- Cold Brayfield Location within Buckinghamshire
- Interactive map of Cold Brayfield
- Population: 90 (2021 census)
- OS grid reference: SP929523
- Civil parish: Cold Brayfield;
- District: City of Milton Keynes;
- Unitary authority: Milton Keynes City Council;
- Ceremonial county: Buckinghamshire;
- Region: South East;
- Country: England
- Sovereign state: United Kingdom
- Post town: OLNEY
- Postcode district: MK46
- Dialling code: 01234
- Police: Thames Valley
- Fire: Buckinghamshire
- Ambulance: South Central
- UK Parliament: Milton Keynes North;

= Cold Brayfield =

Civil parish in the City of Milton Keynes, England

Cold Brayfield is a village and civil parish in the unitary authority area of the City of Milton Keynes, Buckinghamshire, England. It is about 3 mi east of Olney, 8 mi west of Bedford, and 10 mi north of Central Milton Keynes on the Bedfordshire border. Nearby places are Lavendon and Turvey (over the bridge on the Bedfordshire side of the River Great Ouse). It is in the civil parish of Newton Blossomville.
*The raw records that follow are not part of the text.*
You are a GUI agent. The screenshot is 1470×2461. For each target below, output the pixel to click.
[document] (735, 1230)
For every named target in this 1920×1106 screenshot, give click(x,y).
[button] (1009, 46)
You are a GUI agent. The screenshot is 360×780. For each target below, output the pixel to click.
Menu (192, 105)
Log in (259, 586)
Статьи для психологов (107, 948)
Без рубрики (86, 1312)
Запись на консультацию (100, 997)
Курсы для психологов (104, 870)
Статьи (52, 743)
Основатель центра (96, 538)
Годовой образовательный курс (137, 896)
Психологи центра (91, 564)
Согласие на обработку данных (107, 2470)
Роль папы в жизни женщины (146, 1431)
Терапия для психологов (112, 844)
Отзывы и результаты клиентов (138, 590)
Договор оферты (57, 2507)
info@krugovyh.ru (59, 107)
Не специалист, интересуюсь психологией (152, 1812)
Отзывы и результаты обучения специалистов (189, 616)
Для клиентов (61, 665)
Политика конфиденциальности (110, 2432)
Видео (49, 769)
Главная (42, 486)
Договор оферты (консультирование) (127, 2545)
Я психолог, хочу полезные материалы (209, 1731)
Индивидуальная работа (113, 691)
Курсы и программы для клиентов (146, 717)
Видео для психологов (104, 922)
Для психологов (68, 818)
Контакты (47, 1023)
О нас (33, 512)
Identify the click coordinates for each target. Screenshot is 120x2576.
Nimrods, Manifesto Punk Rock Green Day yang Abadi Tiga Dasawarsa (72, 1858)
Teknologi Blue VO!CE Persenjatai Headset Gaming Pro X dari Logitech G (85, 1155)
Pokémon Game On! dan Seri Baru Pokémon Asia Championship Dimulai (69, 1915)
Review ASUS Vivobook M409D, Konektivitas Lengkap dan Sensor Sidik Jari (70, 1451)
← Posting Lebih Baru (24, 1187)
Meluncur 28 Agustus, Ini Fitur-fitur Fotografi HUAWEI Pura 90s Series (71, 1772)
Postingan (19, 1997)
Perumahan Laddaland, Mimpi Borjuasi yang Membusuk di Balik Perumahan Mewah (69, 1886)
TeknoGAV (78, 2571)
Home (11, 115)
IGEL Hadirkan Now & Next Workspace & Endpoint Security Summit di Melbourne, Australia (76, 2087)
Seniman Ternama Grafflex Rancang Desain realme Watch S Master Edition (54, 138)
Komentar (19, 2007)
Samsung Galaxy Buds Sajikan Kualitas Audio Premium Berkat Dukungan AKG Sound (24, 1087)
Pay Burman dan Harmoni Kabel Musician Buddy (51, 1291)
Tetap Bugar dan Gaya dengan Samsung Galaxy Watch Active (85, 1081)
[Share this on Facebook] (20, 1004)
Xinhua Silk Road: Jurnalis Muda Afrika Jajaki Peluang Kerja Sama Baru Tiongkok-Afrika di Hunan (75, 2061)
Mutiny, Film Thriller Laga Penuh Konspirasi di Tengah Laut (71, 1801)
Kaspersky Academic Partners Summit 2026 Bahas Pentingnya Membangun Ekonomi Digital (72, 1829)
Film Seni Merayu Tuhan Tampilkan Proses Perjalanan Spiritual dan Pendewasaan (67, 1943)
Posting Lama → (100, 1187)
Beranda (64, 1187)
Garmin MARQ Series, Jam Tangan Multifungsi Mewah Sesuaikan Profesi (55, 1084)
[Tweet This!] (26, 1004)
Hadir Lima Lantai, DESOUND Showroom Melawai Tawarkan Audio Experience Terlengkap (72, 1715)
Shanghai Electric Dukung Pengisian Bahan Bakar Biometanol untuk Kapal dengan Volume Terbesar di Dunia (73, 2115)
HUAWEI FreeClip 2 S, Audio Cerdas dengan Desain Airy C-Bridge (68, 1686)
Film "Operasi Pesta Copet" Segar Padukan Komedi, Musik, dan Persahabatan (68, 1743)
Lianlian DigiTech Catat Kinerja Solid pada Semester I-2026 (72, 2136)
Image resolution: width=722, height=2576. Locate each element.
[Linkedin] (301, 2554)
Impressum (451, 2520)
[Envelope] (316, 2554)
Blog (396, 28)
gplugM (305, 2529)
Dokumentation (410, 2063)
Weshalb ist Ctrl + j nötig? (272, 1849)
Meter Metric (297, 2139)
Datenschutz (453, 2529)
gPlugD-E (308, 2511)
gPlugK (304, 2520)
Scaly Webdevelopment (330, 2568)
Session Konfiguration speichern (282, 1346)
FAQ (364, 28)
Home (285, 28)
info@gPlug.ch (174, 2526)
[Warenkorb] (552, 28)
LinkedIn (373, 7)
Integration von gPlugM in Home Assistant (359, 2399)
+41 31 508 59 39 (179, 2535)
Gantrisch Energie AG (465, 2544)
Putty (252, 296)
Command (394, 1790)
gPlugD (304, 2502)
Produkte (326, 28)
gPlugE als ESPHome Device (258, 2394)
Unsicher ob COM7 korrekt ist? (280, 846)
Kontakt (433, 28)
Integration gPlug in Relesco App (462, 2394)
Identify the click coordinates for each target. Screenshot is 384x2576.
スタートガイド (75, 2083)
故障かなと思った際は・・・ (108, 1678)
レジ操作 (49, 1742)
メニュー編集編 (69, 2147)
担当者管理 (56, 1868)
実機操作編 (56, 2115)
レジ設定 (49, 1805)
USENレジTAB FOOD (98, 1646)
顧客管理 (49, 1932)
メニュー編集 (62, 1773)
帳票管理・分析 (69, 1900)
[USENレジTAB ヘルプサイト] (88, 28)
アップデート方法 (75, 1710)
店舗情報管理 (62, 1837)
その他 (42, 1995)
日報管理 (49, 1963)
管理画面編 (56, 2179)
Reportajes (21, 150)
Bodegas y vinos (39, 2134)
Cold Brayfield is probably the place named as 'Bragenfelda' in a charter of 967. The elements of the name, 'brain' and 'field' are interpreted to mean 'open country on the crown of a hill'. The village name is later recorded in twelfth- and thirteenth-century charters as 'Brauefeld', 'Brawefeld' or 'Brauufeld', and becomes 'Cold Brayfield' towards the end of the sixteenth century. The basis for the prefix 'Cold' is not recorded.

The Church of England parish church is dedicated to St Mary the Virgin.